Your goal:
The answer must consist of every line in the data that contains "flight".

Dataset entries
┄┄┄┄┄┄┄┄┄┄┄┄┄┄┄┄┄┄┄┄

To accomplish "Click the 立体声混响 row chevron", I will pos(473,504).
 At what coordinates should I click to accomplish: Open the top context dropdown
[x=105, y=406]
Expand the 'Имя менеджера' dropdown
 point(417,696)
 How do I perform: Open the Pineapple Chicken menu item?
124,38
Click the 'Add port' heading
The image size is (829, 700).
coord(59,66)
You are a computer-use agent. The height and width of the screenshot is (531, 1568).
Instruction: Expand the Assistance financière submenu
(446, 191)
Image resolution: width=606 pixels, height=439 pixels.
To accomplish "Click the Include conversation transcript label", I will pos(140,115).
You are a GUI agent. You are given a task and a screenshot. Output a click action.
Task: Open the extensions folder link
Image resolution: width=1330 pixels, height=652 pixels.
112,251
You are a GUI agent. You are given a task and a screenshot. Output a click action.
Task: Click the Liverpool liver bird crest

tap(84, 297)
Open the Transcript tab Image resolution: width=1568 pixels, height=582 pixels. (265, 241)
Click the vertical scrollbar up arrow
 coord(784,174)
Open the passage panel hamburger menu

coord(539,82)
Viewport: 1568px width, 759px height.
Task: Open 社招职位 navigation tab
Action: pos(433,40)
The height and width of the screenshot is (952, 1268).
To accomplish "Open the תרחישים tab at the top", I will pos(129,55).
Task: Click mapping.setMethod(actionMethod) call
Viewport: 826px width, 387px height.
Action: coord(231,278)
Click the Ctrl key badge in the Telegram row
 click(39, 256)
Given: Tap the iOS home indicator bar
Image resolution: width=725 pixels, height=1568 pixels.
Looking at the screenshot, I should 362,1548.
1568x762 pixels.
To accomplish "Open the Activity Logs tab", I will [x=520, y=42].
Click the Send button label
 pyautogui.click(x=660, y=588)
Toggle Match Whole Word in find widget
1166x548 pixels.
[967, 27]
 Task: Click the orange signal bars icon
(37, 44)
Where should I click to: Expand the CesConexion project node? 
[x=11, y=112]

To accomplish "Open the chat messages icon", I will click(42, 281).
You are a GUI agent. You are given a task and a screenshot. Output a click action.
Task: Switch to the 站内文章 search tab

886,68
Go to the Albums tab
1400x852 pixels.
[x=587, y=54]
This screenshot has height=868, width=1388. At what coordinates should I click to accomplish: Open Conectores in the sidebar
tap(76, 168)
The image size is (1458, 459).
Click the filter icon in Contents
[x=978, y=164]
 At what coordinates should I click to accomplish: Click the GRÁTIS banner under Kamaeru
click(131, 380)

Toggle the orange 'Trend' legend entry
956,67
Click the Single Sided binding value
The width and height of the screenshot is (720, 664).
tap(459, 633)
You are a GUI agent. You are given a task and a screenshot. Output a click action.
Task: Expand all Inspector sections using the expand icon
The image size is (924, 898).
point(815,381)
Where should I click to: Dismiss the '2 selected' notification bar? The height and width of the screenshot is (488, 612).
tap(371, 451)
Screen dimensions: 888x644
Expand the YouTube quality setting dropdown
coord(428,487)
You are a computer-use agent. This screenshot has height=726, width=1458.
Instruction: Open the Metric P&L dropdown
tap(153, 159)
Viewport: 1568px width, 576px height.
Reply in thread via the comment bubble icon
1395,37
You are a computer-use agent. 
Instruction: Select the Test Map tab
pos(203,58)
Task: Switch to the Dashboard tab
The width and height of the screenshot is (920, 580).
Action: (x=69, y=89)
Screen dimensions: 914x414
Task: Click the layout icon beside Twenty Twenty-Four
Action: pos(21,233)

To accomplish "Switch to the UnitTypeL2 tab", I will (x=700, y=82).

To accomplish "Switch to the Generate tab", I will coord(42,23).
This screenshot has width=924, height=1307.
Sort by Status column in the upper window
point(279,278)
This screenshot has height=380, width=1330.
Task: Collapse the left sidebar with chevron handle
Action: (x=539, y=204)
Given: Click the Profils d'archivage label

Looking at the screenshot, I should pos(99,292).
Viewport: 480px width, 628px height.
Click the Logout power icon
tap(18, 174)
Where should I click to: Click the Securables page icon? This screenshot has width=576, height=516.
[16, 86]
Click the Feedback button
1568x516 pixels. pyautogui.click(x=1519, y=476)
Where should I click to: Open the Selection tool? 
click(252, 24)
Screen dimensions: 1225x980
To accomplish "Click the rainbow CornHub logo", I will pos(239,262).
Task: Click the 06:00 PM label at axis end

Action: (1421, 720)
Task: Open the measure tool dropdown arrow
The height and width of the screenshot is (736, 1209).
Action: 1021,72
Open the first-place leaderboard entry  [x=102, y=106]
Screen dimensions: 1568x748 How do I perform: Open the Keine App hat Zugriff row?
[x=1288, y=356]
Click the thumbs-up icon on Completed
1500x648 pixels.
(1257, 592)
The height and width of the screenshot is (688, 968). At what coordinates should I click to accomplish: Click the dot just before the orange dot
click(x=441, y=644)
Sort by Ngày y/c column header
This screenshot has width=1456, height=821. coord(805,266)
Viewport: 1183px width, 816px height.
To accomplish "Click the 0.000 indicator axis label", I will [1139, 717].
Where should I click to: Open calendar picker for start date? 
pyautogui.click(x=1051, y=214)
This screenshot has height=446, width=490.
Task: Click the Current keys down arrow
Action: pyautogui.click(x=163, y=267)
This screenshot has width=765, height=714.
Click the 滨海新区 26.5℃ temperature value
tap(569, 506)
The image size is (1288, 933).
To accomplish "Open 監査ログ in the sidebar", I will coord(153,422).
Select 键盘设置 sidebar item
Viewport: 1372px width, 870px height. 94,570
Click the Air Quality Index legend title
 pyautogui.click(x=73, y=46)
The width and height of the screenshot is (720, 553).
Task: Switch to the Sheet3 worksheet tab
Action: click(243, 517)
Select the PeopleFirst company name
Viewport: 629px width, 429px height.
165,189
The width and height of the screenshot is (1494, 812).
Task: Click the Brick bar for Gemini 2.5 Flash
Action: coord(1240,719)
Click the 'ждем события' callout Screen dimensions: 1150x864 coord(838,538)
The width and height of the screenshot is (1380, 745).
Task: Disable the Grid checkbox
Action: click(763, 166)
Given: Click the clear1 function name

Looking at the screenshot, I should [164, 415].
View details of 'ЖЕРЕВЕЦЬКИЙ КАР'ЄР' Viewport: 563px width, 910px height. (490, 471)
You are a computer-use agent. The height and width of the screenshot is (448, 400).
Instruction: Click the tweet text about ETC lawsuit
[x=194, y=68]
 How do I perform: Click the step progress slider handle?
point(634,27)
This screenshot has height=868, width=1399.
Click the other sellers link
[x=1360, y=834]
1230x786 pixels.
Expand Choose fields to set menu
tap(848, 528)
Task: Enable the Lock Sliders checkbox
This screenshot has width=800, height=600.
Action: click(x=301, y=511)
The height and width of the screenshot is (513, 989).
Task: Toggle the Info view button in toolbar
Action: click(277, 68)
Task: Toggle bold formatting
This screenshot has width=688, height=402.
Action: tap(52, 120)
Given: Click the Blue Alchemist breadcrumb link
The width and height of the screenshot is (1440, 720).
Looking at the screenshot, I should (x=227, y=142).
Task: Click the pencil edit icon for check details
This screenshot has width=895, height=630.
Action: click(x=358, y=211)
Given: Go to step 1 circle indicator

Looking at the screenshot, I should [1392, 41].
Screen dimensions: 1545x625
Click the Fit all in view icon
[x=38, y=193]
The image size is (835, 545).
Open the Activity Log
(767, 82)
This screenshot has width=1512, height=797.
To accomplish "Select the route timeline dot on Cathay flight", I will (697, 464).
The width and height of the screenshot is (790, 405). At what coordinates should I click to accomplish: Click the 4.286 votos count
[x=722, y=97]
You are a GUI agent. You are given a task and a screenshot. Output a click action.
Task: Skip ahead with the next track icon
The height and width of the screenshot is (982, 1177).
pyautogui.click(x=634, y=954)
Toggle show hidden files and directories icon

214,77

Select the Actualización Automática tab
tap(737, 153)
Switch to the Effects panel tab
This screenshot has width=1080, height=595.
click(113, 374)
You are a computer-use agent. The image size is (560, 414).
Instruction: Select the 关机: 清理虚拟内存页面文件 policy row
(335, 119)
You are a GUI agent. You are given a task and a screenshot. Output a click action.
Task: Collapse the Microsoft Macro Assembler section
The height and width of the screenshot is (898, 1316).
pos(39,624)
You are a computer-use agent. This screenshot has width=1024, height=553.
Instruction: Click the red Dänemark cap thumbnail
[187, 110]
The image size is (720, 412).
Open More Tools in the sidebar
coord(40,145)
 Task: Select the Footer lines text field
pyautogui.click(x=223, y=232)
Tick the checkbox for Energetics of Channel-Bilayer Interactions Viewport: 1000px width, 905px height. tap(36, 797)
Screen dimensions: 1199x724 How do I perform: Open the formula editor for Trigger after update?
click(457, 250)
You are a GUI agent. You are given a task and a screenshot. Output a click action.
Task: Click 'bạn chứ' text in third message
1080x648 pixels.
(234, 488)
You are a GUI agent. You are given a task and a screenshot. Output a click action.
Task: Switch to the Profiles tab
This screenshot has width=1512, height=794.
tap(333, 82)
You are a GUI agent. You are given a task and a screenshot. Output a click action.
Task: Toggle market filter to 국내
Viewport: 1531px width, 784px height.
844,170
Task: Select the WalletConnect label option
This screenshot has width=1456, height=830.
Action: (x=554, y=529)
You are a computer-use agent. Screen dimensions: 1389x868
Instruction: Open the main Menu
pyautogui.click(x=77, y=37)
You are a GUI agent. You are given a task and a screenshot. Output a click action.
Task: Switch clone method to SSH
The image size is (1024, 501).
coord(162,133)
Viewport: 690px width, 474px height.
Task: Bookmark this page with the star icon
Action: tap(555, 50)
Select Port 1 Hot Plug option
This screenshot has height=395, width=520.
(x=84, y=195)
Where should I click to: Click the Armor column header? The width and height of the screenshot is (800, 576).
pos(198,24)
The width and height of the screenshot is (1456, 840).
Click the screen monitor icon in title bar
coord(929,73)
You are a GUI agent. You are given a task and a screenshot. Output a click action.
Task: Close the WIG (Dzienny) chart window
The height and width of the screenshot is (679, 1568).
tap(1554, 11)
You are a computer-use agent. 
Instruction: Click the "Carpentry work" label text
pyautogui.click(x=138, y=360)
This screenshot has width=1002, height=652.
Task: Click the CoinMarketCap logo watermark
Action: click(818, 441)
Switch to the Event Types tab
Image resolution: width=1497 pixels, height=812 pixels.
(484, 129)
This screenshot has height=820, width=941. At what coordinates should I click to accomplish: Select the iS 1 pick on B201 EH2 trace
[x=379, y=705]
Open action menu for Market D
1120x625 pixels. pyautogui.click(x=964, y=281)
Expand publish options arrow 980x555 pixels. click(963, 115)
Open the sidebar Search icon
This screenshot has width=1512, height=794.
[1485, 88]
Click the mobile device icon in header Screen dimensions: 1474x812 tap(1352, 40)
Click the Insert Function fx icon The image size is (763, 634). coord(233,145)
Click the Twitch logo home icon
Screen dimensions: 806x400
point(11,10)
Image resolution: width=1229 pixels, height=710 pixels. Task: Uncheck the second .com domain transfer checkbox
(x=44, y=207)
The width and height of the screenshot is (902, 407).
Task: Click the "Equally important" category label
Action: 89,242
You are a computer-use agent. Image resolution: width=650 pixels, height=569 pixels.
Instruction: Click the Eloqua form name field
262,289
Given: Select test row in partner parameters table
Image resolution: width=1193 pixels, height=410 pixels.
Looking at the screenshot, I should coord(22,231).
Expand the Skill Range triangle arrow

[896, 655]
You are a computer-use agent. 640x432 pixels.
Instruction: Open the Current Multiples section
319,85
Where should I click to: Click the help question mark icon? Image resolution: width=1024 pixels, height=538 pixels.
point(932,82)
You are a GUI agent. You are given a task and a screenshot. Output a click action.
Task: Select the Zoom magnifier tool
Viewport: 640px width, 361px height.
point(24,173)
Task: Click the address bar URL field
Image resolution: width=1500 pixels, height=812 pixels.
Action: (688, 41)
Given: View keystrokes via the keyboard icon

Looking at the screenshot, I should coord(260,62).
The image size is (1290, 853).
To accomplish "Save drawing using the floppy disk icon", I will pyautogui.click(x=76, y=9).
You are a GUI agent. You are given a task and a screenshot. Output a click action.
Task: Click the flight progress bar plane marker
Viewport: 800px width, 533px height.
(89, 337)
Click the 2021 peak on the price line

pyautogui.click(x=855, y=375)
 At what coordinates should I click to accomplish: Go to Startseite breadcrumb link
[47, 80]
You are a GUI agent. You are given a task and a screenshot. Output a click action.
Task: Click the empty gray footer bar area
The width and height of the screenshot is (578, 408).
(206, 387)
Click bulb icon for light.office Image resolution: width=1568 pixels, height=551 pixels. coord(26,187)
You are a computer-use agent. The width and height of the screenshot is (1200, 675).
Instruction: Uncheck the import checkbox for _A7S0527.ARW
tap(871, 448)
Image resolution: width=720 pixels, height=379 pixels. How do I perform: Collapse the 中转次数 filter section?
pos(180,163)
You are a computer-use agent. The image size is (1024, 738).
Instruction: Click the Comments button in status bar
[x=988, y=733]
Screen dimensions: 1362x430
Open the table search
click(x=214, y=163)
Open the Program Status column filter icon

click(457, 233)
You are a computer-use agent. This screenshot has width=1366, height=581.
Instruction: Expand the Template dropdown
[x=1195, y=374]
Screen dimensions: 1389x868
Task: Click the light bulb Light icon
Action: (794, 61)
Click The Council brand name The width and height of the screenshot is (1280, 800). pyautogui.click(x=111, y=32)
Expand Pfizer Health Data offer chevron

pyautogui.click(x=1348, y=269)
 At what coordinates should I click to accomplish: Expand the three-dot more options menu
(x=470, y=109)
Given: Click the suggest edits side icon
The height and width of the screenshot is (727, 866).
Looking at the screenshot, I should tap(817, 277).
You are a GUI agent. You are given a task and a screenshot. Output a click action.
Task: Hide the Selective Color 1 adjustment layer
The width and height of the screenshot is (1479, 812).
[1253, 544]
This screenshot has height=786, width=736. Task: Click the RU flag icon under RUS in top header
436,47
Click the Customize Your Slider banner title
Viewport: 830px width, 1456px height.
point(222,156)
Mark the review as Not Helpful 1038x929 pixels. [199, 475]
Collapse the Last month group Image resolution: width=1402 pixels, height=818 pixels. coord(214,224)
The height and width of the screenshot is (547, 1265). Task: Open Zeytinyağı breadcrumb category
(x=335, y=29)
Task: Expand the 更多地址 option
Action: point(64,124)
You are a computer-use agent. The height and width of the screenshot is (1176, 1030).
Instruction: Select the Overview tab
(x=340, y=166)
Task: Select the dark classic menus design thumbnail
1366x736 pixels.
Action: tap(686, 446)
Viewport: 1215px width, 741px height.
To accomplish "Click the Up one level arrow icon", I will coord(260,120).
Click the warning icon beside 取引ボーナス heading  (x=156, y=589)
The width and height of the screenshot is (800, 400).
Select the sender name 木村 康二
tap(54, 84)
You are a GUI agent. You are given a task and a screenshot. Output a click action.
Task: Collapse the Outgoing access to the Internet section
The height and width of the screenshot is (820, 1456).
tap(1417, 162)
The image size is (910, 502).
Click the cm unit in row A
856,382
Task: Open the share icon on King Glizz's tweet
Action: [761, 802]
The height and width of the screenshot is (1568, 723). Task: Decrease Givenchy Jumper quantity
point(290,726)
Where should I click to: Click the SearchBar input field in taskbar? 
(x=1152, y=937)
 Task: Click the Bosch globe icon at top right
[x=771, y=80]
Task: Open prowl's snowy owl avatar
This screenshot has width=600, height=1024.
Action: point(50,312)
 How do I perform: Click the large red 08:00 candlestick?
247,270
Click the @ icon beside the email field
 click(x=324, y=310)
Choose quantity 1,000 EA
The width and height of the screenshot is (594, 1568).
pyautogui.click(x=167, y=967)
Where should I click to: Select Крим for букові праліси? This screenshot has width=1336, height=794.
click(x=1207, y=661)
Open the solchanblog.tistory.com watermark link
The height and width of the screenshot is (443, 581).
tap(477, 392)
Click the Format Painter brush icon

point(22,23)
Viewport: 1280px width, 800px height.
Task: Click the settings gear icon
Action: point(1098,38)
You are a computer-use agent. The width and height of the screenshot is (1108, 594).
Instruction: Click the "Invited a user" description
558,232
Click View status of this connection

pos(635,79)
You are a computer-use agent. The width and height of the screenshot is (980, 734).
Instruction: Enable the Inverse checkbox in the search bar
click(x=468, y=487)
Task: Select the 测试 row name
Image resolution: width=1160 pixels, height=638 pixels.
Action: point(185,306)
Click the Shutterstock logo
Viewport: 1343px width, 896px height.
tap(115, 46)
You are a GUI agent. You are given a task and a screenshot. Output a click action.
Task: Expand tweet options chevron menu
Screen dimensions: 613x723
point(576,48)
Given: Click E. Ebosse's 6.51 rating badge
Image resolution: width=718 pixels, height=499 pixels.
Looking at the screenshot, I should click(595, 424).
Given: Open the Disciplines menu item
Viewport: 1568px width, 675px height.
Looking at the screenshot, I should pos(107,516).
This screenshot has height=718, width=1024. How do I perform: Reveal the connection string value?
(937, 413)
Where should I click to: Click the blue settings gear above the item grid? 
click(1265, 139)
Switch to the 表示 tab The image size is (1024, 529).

┄┄┄┄┄┄┄┄┄┄┄┄┄┄┄┄┄┄┄┄

Your solution:
To accomplish "Select the route timeline dot on Cathay flight", I will (697, 464).
Task: Click the flight progress bar plane marker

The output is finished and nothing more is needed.